→ **EXERCISES**:
**a)** Retype the part of the news story about Hy-Vee's cold medicine rules from "The retailer said" to "on the increase.".
**b)** Continue the news story about Hy-Vee's cold medicine rules from its final sentence.

WEST DES MOINES, Iowa -- Hy-Vee pulled several popular over-the-counter cold remedies off its shelves this month.
The retailer said it now sells cold medications containing pseudoephedrine from behind pharmacy and customer-service counters. Pseudoephedrine is used in the production of methamphetamine, which is prevalent in the Midwest, and theft and other abuses of the OTC product have been on the increase.
"This was something that we had looked at for a long time," said Ruth Mitchell, spokeswoman, Hy-Vee. "Here in the Midwest, and particularly in Iowa and Missouri, two states in which we operate, methamphetamine production is among the highest in the country. Probably the highest on a per capita basis."
Hy-Vee, like other retailers in areas with high levels of meth production, had seen excessive instances of theft and suspicious purchase levels of cold remedies containing pseudoephedrine. Several Hy-Vee stores had already moved Sudafed and other high-theft products either within sight of the pharmacy counter or behind it, and placed a limit on the amount of product that could be purchased in one transaction, Mitchell said.
Hy-Vee's new policy will require that all 219 Hy-Vee and Drug Town stores limit sales of decongestants containing pseudoephe-drine to two boxes per customer and require that those products be placed behind the pharmacy counter, or the customer-service desk if the store does not have a pharmacy. Consumers will also be asked to sign a log if they purchase those products, regardless of how many boxes they buy.
Hy-Vee's policy applies to 14 stockkeeping units that are sold in tablets or capsules of 30 milligrams or more. These include Sudafed tablets, Dimetapp Extentabs, Drixoral 12-hour Cold tablets, Dibromm Extended Release tablets and Hy-Vee's own brand of Suphedrine tablets. These products have been identified by drug enforcement officials as those preferred by meth manufacturers.
When asked if a reduction in sales was feared because of the restrictions, Mitchell said Hy-Vee's priorities were elsewhere.
"Time will tell if this move will deter sales. We hope it doesn't, but we know it will deter people from buying or stealing product from our stores and using them to make methamphetamine. As long as that happens, that's what we're after."

[Saved entries]
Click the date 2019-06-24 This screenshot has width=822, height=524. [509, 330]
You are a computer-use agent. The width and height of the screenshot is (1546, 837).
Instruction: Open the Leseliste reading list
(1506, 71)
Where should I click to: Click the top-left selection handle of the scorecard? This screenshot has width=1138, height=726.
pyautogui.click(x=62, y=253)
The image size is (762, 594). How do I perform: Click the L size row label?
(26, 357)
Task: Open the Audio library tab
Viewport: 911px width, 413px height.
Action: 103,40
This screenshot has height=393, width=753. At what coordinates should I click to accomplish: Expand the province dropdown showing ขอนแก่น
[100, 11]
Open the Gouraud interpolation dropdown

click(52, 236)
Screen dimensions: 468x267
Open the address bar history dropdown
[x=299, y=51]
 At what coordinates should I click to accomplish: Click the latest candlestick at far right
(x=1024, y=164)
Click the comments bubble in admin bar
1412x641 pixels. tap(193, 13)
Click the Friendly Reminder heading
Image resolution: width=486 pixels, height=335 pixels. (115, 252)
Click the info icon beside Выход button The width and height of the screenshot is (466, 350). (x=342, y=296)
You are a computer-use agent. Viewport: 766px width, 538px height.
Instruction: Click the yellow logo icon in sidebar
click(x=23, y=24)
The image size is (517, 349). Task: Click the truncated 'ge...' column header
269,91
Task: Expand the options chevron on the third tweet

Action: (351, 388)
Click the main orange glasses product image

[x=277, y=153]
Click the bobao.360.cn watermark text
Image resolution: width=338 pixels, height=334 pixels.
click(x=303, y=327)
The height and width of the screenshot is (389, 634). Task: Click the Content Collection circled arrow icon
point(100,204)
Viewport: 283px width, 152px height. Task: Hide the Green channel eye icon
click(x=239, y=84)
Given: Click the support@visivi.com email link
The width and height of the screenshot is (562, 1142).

→ **ANSWERS TO THE EXERCISES**:
**a)**
The retailer said it now sells cold medications containing pseudoephedrine from behind pharmacy and customer-service counters. Pseudoephedrine is used in the production of methamphetamine, which is prevalent in the Midwest, and theft and other abuses of the OTC product have been on the increase.

**b)**
Mitchell said that stores were reporting only positive feedback from consumers, and added that state legislators also seemed to support the measures. The State Office of Drug Control Policy is expected to bring a proposal to mandate similar steps statewide before the legislature during the current session.
"Hy-Vee operates in some of the worst states in terms of meth production. Kansas, Missouri and Iowa are some of the most serious situations in the country," said Mary Ann Wagner, vice president of pharmacy regulatory affairs for the National Association of Chain Drug Stores, Alexandria, Va. Hy-Vee must have been losing a lot of product in stores in those regions if they implemented this drastic step, she speculated. Many stores in areas faced with this problem have taken voluntary steps similar to Hy-Vee's. "Everyone's trying to figure out what the best way to combat this problem is," said Steve Perlowski, vice president of industry affairs, NACDS.
Meth production in the Midwest has been a problem for a number of years and it shows no signs of abating, Wagner said. State governments frequently introduce legislation they hope will address the problem, she said. The NACDS, in partnership with approximately 20 other organizations for businesses affected by meth production -- including the Food Marketing Institute, National Association of Convenience Stores, Consumer Healthcare Products Association and the Fertilizer Institute -- formed the National Coalition to Prevent Precursor Diversion early this year in an effort to help the states and businesses most heavily affected by this problem.